===== Stored records

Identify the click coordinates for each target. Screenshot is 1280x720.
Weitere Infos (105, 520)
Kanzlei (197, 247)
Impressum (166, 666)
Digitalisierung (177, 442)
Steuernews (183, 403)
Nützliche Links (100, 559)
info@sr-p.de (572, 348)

==========

Aim of the task>
Add 65 to each number in the coordinate answers and rewrite every line of the entries above, including the opening request line.

Output for this exercise>
Identify the click coordinates for each target. Screenshot is 1280x720.
Weitere Infos (170, 585)
Kanzlei (262, 312)
Impressum (231, 731)
Digitalisierung (242, 507)
Steuernews (248, 468)
Nützliche Links (165, 624)
info@sr-p.de (637, 413)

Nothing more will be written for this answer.